A. A. X. ainsi que son mari B.X. et leurs deux enfants étaient assurés pour l’assurance obligatoire des soins auprès de la caisse-maladie Supra-1846 SA (ci-après : Supra). Par lettre datée du 24 novembre 2014, B.X. a résilié ce contrat d’assurance-maladie, avec effet au 31 décembre 2014, pour lui, son épouse et leurs deux enfants. En parallèle, la famille s’est assurée auprès de la caisse-maladie Assura-Basis SA (ci-après : Assura) dès le 1er janvier 2015. S’agissant de A.X., Assura n’a communiqué à Supra la nouvelle affiliation qu’au mois de mars 2015. Suite à cette communication, Supra a informé A.X., par courrier du 10 mars 2015, qu’elle procédait à la résiliation de l’assurance obligatoire des soins avec effet au 31 mars 2015. De son côté, Assura a reporté l’affiliation de l’intéressée au 1er avril 2015.
A.X. n’a pas payé les primes d’assurance de Supra pour les mois de janvier à mars 2015. Ainsi, après deux rappels (19.02.2015 et 12.03.2015), Supra l’a mise en demeure, par courrier du 24 mars 2015, de payer la somme de 1'145.40 francs, représentant les primes de ces trois mois (3 × CHF 366.80, soit CHF 1'100.40), les frais de rappel (CHF 10.00) et les frais de sommation (CHF 35.00). A.X. a réagi par lettre du 25 mars 2015 adressée tant à Supra qu’à Assura. Elle a rappelé qu’elle avait résilié son contrat d’assurance auprès de Supra en novembre 2014, qu’elle avait reçu de Supra la confirmation de cette résiliation, qu’elle avait reçu sa police d’assurance d’Assura avec effet au 1er janvier 2015 et qu’elle payait ses primes à Assura depuis cette date. Elle a exposé qu’elle n’avait pas à assumer une éventuelle erreur et qu’elle n’était pas d’accord de payer à nouveau des primes déjà versées. Elle a conclu en demandant aux assureurs de se mettre d’accord entre eux. Supra lui a répondu par courrier du 7 avril 2015.

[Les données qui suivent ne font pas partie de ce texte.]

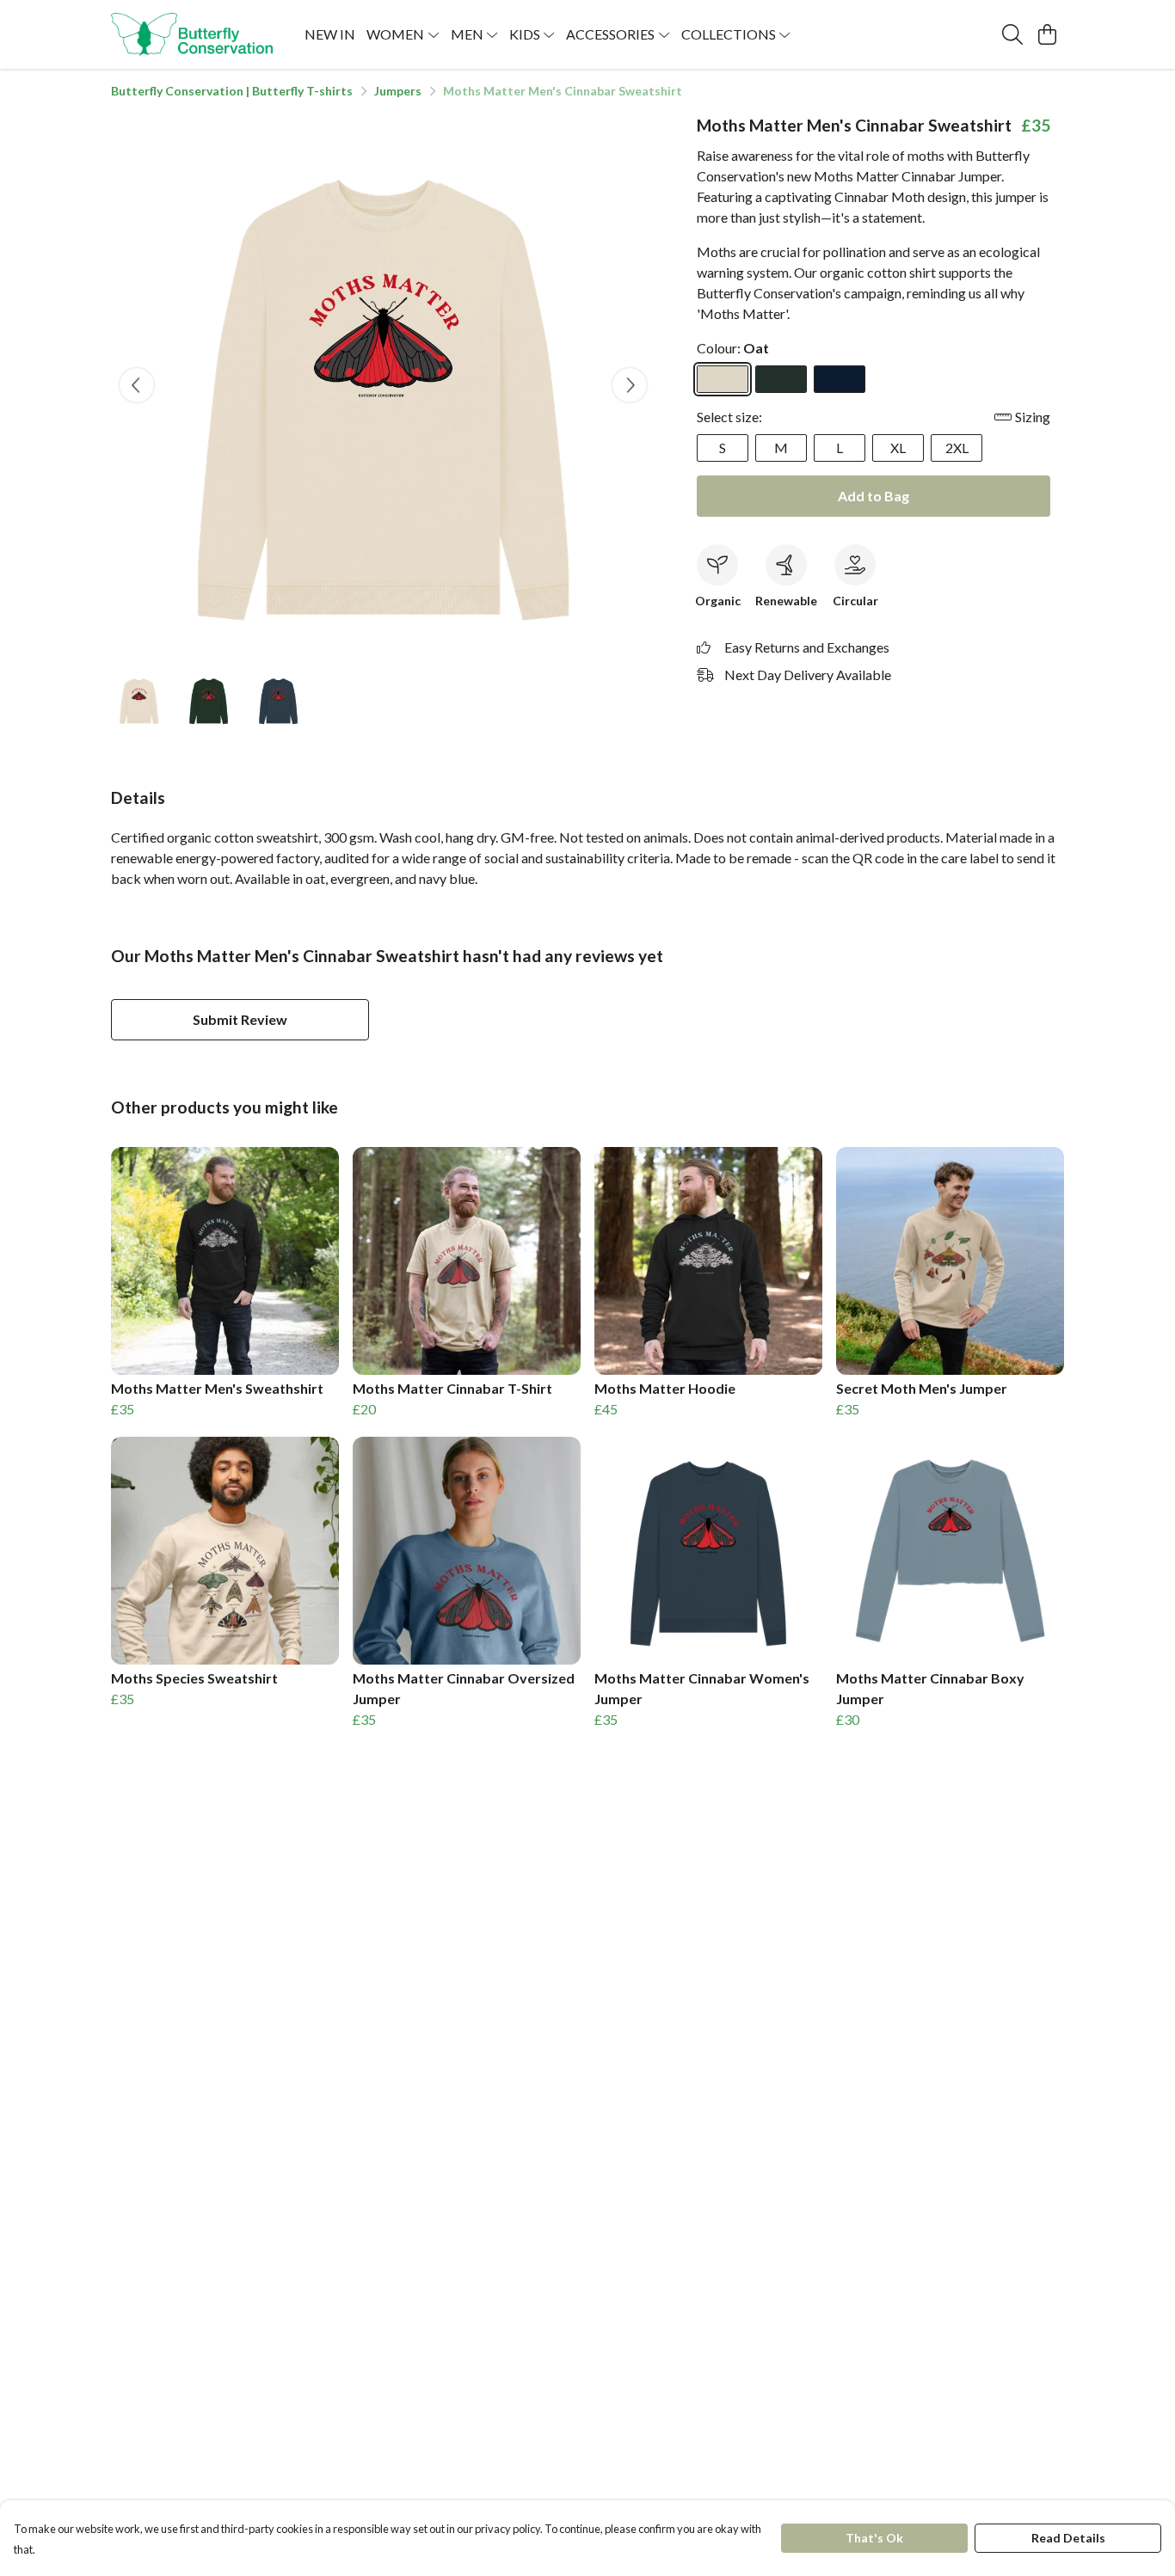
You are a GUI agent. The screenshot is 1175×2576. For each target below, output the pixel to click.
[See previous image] (137, 385)
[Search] (1012, 34)
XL (898, 447)
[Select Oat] (722, 379)
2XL (957, 447)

Aucun paiement n’étant intervenu suite à la mise en demeure du 24 mars 2015, Supra a introduit une poursuite à l’encontre de B.X. et un commandement de payer lui a été notifié le 11 juillet 2015 pour les primes dues (CHF 1'100.40 plus intérêts à 5 % dès le 02.07.2015), ainsi que pour les frais administratifs (CHF 120.00) et les intérêts échus (CHF 22.25), les frais de poursuite (CHF 73.30) s’ajoutant à ces montants. B.X. ayant formé opposition totale, Supra l’a levée par décision du 19 août 2015. Les époux X. se sont opposés à cette décision, qui a été confirmée par décision sur opposition de Supra du 23 novembre 2015.

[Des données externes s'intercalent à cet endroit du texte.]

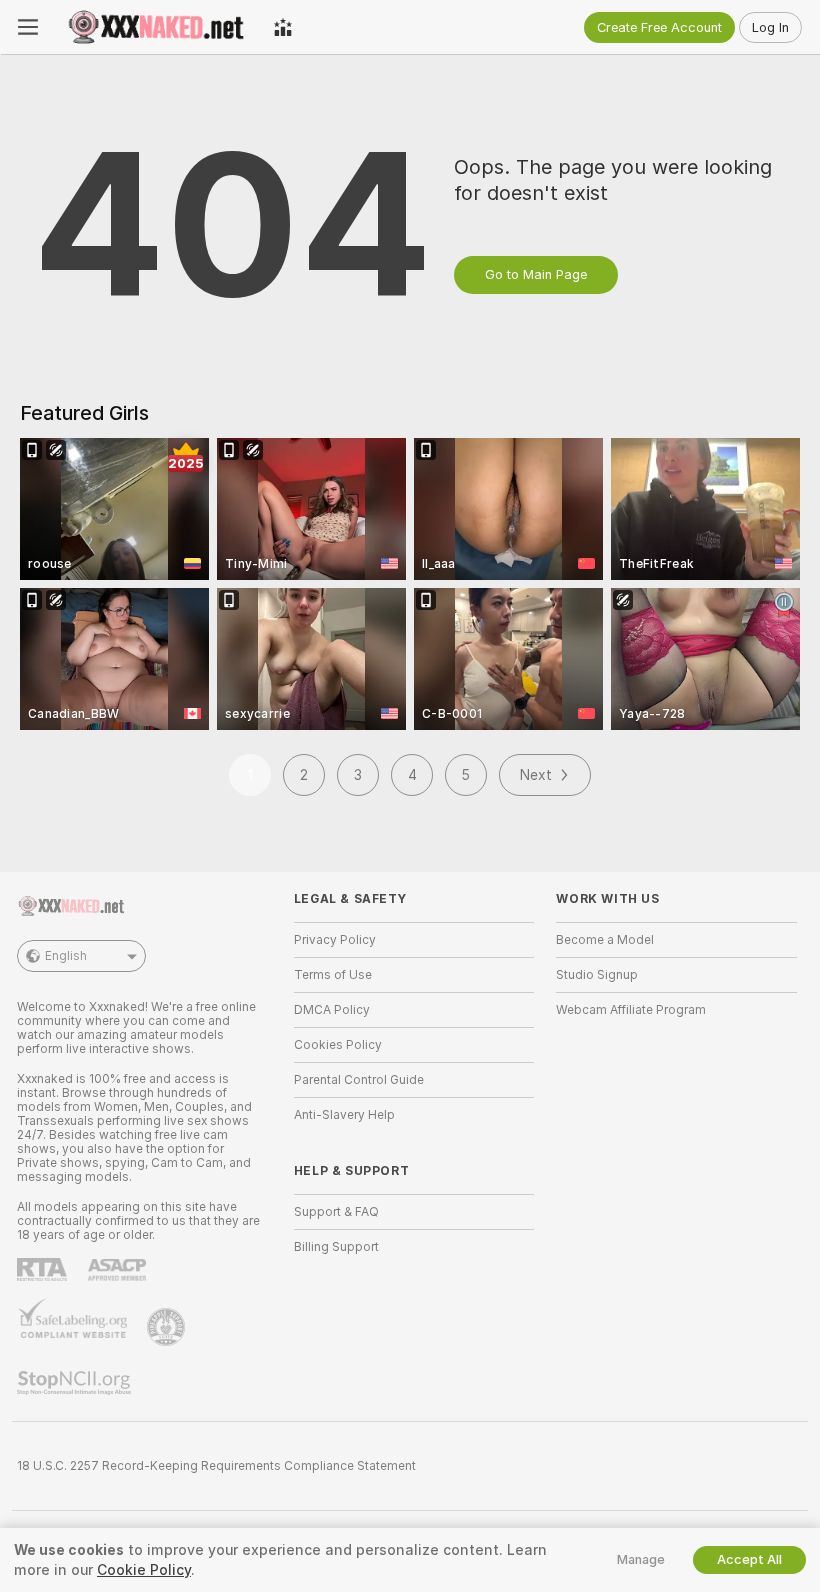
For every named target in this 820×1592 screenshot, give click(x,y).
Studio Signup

B. A.X. recourt contre cette décision sur opposition auprès de la Cour de droit public du Tribunal cantonal. Elle expose les démarches écrites et téléphoniques entreprises auprès des deux assureurs, son sentiment d’injustice à se trouver dans cette situation alors qu’elle n’a pas commis d’erreur et l’impossibilité dans laquelle elle se trouve de payer ses primes d’assurance à double. Elle conclut implicitement à l’annulation de la décision attaquée.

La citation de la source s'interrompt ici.